## START Records provided

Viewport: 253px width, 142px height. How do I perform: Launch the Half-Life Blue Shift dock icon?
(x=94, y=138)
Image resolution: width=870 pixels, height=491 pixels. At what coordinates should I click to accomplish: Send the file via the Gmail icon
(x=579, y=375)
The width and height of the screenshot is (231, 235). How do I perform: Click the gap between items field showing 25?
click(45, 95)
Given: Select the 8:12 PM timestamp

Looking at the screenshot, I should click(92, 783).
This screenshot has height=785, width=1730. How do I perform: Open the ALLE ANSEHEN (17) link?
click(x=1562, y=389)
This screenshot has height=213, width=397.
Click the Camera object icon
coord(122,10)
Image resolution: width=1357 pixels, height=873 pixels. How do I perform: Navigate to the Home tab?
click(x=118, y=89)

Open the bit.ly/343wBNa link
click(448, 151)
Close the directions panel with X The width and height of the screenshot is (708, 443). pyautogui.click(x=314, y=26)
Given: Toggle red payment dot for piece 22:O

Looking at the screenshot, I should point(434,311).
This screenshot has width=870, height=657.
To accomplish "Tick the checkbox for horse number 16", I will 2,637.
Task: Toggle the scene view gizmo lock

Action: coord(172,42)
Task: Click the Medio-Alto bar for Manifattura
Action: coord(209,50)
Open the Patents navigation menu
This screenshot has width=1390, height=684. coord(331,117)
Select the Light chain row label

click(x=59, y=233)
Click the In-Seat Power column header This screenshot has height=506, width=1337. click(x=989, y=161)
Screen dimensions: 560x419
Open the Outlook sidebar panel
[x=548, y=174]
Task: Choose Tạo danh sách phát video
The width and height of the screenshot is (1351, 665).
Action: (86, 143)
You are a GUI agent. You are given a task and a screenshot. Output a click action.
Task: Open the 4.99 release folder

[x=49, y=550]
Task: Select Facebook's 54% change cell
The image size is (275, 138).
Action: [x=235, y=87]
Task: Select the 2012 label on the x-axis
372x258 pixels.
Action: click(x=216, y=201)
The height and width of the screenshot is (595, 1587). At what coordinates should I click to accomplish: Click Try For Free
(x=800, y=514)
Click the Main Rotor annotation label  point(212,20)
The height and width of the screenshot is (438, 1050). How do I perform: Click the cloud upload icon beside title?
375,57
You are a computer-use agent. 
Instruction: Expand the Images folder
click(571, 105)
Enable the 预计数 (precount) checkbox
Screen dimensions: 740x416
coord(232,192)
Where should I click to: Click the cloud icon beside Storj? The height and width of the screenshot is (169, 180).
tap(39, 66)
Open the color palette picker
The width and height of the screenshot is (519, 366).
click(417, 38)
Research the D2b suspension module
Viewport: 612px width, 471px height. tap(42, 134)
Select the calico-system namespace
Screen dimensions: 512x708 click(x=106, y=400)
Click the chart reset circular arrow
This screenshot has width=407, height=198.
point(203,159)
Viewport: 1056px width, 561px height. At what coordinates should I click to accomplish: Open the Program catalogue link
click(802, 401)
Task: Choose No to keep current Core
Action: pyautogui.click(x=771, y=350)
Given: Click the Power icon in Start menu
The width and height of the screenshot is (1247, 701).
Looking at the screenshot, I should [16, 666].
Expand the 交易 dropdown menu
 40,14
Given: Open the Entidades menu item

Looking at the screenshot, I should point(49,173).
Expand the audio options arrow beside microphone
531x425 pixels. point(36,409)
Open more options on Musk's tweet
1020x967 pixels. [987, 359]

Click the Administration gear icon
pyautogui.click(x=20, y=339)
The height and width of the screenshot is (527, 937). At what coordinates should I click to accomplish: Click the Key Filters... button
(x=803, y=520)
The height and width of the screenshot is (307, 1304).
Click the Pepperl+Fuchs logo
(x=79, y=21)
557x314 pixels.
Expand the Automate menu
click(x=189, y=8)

## END Records provided

> [Exercise aim]
Can you rewrite every line of the records above as a Markdown table with a "No." column holding the row number and a "Line" column holding the line itself, leaving out blank lines?

> [Exercise result]
| No. | Line |
|---|---|
| 1 | Viewport: 253px width, 142px height. How do I perform: Launch the Half-Life Blue Shift dock icon? |
| 2 | (x=94, y=138) |
| 3 | Image resolution: width=870 pixels, height=491 pixels. At what coordinates should I click to accomplish: Send the file via the Gmail icon |
| 4 | (x=579, y=375) |
| 5 | The width and height of the screenshot is (231, 235). How do I perform: Click the gap between items field showing 25? |
| 6 | click(45, 95) |
| 7 | Given: Select the 8:12 PM timestamp |
| 8 | Looking at the screenshot, I should click(92, 783). |
| 9 | This screenshot has height=785, width=1730. How do I perform: Open the ALLE ANSEHEN (17) link? |
| 10 | click(x=1562, y=389) |
| 11 | This screenshot has height=213, width=397. |
| 12 | Click the Camera object icon |
| 13 | coord(122,10) |
| 14 | Image resolution: width=1357 pixels, height=873 pixels. How do I perform: Navigate to the Home tab? |
| 15 | click(x=118, y=89) |
| 16 | Open the bit.ly/343wBNa link |
| 17 | click(448, 151) |
| 18 | Close the directions panel with X The width and height of the screenshot is (708, 443). pyautogui.click(x=314, y=26) |
| 19 | Given: Toggle red payment dot for piece 22:O |
| 20 | Looking at the screenshot, I should point(434,311). |
| 21 | This screenshot has width=870, height=657. |
| 22 | To accomplish "Tick the checkbox for horse number 16", I will 2,637. |
| 23 | Task: Toggle the scene view gizmo lock |
| 24 | Action: coord(172,42) |
| 25 | Task: Click the Medio-Alto bar for Manifattura |
| 26 | Action: coord(209,50) |
| 27 | Open the Patents navigation menu |
| 28 | This screenshot has width=1390, height=684. coord(331,117) |
| 29 | Select the Light chain row label |
| 30 | click(x=59, y=233) |
| 31 | Click the In-Seat Power column header This screenshot has height=506, width=1337. click(x=989, y=161) |
| 32 | Screen dimensions: 560x419 |
| 33 | Open the Outlook sidebar panel |
| 34 | [x=548, y=174] |
| 35 | Task: Choose Tạo danh sách phát video |
| 36 | The width and height of the screenshot is (1351, 665). |
| 37 | Action: (86, 143) |
| 38 | You are a GUI agent. You are given a task and a screenshot. Output a click action. |
| 39 | Task: Open the 4.99 release folder |
| 40 | [x=49, y=550] |
| 41 | Task: Select Facebook's 54% change cell |
| 42 | The image size is (275, 138). |
| 43 | Action: [x=235, y=87] |
| 44 | Task: Select the 2012 label on the x-axis |
| 45 | 372x258 pixels. |
| 46 | Action: click(x=216, y=201) |
| 47 | The height and width of the screenshot is (595, 1587). At what coordinates should I click to accomplish: Click Try For Free |
| 48 | (x=800, y=514) |
| 49 | Click the Main Rotor annotation label  point(212,20) |
| 50 | The height and width of the screenshot is (438, 1050). How do I perform: Click the cloud upload icon beside title? |
| 51 | 375,57 |
| 52 | You are a computer-use agent.  |
| 53 | Instruction: Expand the Images folder |
| 54 | click(571, 105) |
| 55 | Enable the 预计数 (precount) checkbox |
| 56 | Screen dimensions: 740x416 |
| 57 | coord(232,192) |
| 58 | Where should I click to: Click the cloud icon beside Storj? The height and width of the screenshot is (169, 180). |
| 59 | tap(39, 66) |
| 60 | Open the color palette picker |
| 61 | The width and height of the screenshot is (519, 366). |
| 62 | click(417, 38) |
| 63 | Research the D2b suspension module |
| 64 | Viewport: 612px width, 471px height. tap(42, 134) |
| 65 | Select the calico-system namespace |
| 66 | Screen dimensions: 512x708 click(x=106, y=400) |
| 67 | Click the chart reset circular arrow |
| 68 | This screenshot has width=407, height=198. |
| 69 | point(203,159) |
| 70 | Viewport: 1056px width, 561px height. At what coordinates should I click to accomplish: Open the Program catalogue link |
| 71 | click(802, 401) |
| 72 | Task: Choose No to keep current Core |
| 73 | Action: pyautogui.click(x=771, y=350) |
| 74 | Given: Click the Power icon in Start menu |
| 75 | The width and height of the screenshot is (1247, 701). |
| 76 | Looking at the screenshot, I should [16, 666]. |
| 77 | Expand the 交易 dropdown menu |
| 78 |  40,14 |
| 79 | Given: Open the Entidades menu item |
| 80 | Looking at the screenshot, I should point(49,173). |
| 81 | Expand the audio options arrow beside microphone |
| 82 | 531x425 pixels. point(36,409) |
| 83 | Open more options on Musk's tweet |
| 84 | 1020x967 pixels. [987, 359] |
| 85 | Click the Administration gear icon |
| 86 | pyautogui.click(x=20, y=339) |
| 87 | The height and width of the screenshot is (527, 937). At what coordinates should I click to accomplish: Click the Key Filters... button |
| 88 | (x=803, y=520) |
| 89 | The height and width of the screenshot is (307, 1304). |
| 90 | Click the Pepperl+Fuchs logo |
| 91 | (x=79, y=21) |
| 92 | 557x314 pixels. |
| 93 | Expand the Automate menu |
| 94 | click(x=189, y=8) |